A case where I want to set a register "Reg0" to load a value when:
A. Opcode is "load register with value"
B. Operand 1 specifies "Reg0"
C. Decode stage is 1.
If the condition is:
(opcode == 0 && operand1 == 0 && stage== 1) == True
If you try that case, everything is good and thing load correctly. However, if in the case of our selector if the operand1 is a different register, the selector for operand1 == 0 will be High-Z. And the other conditions will still be the case. So what we need is a special AND. It is an AND that is true if both values are not High-Z. Otherwise it outputs High-Z.
e.g.
(opcode == 0 && operand1 == High-Z && stage== 1) == False
This is not what we want!
Here is how the normal AND behaves with High-Z (basically ignoring the high-z input)

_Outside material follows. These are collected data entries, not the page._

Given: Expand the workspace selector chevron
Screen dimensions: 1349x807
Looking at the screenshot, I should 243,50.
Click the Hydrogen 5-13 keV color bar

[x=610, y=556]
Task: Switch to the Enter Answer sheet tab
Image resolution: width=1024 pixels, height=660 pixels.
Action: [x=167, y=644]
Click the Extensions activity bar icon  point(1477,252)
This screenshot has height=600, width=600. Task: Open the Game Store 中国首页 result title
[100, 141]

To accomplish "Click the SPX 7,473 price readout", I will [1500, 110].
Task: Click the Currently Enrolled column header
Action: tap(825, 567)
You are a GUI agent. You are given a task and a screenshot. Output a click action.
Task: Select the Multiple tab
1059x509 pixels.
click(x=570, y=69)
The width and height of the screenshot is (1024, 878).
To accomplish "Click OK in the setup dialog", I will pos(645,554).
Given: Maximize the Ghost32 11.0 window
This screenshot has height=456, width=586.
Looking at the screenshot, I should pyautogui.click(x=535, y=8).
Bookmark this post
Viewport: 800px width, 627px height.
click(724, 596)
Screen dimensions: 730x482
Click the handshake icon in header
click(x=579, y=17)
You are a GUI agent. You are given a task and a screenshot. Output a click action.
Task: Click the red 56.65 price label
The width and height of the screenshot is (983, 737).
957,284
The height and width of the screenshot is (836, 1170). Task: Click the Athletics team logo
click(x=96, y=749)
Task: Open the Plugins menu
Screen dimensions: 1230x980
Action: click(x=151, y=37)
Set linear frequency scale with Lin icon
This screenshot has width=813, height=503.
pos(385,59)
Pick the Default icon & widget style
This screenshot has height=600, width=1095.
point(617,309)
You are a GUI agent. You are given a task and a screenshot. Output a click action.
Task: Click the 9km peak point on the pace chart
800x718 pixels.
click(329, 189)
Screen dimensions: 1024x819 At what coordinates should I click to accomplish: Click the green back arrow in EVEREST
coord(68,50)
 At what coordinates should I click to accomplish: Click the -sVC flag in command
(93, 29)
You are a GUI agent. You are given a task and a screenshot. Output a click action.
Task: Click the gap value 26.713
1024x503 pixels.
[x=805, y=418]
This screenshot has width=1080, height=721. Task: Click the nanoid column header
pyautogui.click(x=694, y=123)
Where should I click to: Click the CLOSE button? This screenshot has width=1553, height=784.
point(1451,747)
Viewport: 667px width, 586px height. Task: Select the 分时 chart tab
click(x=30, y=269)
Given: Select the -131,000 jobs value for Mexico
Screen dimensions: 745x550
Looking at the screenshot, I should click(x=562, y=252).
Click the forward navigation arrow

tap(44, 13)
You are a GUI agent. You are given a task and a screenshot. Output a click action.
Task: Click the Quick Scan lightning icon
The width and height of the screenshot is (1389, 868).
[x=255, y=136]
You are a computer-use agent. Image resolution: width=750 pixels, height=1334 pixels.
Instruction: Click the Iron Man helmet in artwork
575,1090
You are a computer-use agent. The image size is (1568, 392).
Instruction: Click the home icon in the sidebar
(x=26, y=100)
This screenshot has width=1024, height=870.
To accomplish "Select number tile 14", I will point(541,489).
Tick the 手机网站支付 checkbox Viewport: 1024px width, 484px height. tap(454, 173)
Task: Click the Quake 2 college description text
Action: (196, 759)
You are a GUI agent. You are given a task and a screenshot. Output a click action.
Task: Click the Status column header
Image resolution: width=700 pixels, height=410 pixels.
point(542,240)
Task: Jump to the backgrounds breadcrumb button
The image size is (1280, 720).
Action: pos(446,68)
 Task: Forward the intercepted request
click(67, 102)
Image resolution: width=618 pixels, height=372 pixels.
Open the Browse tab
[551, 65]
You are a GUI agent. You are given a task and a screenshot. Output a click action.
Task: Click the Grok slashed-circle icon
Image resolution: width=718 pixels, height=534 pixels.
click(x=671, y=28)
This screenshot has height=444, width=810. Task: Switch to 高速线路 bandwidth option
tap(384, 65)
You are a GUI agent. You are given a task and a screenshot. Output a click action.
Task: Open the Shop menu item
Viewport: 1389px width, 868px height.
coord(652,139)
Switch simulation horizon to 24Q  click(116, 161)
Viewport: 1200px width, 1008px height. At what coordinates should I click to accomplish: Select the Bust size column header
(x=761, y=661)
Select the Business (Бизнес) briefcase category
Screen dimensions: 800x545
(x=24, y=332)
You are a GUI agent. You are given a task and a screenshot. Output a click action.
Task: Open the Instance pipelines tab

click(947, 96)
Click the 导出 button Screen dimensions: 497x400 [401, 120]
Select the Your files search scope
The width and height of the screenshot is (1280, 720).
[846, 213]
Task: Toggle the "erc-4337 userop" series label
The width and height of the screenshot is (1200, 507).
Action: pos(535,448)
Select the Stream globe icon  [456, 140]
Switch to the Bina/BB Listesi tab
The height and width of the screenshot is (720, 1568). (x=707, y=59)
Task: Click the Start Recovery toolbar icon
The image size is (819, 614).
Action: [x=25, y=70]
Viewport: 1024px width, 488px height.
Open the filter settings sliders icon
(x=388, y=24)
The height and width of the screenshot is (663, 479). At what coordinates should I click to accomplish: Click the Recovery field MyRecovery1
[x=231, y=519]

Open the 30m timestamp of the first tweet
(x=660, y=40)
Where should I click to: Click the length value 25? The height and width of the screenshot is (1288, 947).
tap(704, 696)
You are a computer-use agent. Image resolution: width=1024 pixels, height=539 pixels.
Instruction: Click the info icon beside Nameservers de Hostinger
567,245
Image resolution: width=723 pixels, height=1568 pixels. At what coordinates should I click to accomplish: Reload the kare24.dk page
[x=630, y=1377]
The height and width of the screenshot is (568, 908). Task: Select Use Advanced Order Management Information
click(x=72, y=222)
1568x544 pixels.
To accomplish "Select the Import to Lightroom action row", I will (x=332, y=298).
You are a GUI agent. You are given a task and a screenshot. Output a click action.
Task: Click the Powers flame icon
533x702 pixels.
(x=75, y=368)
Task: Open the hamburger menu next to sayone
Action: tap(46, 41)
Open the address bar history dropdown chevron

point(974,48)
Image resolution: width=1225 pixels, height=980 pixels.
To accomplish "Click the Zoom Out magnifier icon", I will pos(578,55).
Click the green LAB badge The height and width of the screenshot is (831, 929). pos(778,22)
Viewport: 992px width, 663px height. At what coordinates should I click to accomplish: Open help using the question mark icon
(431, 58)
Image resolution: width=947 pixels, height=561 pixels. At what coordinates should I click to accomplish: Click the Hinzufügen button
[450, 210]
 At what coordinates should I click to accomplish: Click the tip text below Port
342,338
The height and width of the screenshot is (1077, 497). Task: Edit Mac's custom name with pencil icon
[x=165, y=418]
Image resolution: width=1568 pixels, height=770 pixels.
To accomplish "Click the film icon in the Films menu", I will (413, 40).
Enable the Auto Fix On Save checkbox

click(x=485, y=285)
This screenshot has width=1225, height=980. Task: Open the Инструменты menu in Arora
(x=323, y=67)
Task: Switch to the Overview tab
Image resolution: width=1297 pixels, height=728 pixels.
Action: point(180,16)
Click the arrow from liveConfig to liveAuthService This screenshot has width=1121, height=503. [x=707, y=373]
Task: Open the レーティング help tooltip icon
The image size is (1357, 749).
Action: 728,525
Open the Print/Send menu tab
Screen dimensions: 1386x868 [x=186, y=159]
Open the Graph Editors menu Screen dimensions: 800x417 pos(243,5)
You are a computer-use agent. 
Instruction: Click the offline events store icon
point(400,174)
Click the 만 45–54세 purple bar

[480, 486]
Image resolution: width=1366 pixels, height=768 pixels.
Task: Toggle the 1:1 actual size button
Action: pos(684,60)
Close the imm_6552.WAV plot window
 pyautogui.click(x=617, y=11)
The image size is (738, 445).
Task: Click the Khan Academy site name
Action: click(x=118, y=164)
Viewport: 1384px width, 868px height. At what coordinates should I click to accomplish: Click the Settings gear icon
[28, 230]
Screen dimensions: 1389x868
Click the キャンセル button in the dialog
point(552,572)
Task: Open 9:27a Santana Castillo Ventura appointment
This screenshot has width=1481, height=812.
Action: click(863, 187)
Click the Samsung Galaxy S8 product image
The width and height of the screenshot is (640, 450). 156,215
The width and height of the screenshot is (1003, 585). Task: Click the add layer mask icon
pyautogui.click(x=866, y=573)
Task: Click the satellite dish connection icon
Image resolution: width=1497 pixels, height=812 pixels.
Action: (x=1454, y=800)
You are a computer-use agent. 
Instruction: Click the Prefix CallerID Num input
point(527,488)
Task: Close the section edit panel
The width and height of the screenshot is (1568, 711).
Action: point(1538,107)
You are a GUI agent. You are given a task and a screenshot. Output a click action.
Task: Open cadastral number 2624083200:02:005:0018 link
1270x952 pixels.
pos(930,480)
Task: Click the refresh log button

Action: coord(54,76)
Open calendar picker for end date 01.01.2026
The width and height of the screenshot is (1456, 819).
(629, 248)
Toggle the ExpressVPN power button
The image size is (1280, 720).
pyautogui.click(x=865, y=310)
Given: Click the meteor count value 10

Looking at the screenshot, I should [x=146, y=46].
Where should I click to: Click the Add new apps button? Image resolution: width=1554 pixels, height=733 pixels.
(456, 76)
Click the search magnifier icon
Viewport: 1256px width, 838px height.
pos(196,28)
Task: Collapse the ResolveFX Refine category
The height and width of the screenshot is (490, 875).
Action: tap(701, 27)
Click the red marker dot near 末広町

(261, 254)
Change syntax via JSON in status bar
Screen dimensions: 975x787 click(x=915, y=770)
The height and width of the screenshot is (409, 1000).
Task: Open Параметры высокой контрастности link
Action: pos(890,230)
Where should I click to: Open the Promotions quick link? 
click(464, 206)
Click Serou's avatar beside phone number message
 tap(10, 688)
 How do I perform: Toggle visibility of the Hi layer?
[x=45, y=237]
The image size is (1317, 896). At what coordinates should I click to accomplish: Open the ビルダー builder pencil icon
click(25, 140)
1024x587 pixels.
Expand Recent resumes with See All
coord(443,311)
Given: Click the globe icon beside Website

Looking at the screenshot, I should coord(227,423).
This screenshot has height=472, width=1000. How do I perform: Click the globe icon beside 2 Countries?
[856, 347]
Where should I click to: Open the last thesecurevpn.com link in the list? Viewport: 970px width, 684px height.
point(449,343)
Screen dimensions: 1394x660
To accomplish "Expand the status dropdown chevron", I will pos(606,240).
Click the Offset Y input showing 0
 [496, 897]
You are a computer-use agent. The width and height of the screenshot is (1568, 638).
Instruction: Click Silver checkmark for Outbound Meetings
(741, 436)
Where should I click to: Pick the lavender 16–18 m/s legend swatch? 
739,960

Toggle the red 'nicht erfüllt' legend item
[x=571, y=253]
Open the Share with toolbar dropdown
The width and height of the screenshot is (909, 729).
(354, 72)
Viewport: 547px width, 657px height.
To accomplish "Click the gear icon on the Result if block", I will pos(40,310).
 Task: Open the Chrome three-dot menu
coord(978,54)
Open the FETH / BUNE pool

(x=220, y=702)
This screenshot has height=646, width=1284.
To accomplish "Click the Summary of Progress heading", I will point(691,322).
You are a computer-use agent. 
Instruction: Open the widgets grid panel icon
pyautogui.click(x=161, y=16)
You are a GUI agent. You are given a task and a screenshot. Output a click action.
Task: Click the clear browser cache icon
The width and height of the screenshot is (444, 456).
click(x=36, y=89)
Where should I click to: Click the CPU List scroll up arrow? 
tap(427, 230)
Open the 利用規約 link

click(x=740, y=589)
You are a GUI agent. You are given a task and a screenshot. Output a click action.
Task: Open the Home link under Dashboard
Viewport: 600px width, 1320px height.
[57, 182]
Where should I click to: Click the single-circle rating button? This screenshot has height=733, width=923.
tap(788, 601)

Normal AND (partial table)
A | B | Result |
---|---|---|
0 | High-Z | 0 |
1 | High-Z | 1 |
0 | 1 | 0 |
Not only do we want the High-Z to be passed through the gate, but we also want any non-High-Z (Low-Z????) value to cause a true to be output. There is data and we want it to cause a selector to be enabled.
The Not High-Z Circuit
To achieve the goal, we want to create a circuit that detects High-Z vs. normal signals. There are probably off the shelf components for this, but not in the tool I have. The Tri-State gate goes from normal logic and transforms the output to the 3 state domain. But I've got nothing to go backwards to trigger a select signal.
The monstrosity below is what I've cobbled together. It has to handle two separate issues. The first is that we want to use normal gates to detect High-Z. The top part of the circuit takes a single input and uses differences in how AND's and OR's behave with a High-Z signal to detect it. We AND and OR the same signal against itself and if there is a not difference in the output, the signal must be 0 or 1. If the output is not the same, it is High-Z.
The lower group of gates handles the initial condition issue where starting in High-Z does not give the same result as transitioning to High-Z.
These two are combined to give a reliable High-Z (or !) detector.
No High-Z (partial table)
A | Result |
---|---|
0 | 1 |
1 | 1 |
High-Z | 0 |
To re-iterate, this takes a Tri-State input and lets us know if it is not High-Z. Then we can just send direct the result lines of some enable-able component to an input, send the output to this and hook it up to enable (or load) and be good.
None High-Z
Armed with this idea, we can chain outputs from enabled or disabled circuits to either enable a true or output High-Z. We'll take inputs of 0,1 or High-Z. From these we'll change domains from 3 state to 2 state and use normal gates. When when we are done we'll convert back to 3 State and emit either a 1 (to enable some sub-circuit) or High-Z to not affect the attached logic.None High-Z (Partial Table)
A | B | Result |
---|---|---|
0 | High-Z | High-Z |
1 | High-Z | High-Z |
0 | 1 | 1 |
0 | 0 | 1 |
This can easily be extended to arbitrary inputs to have an N-input None High-Z device.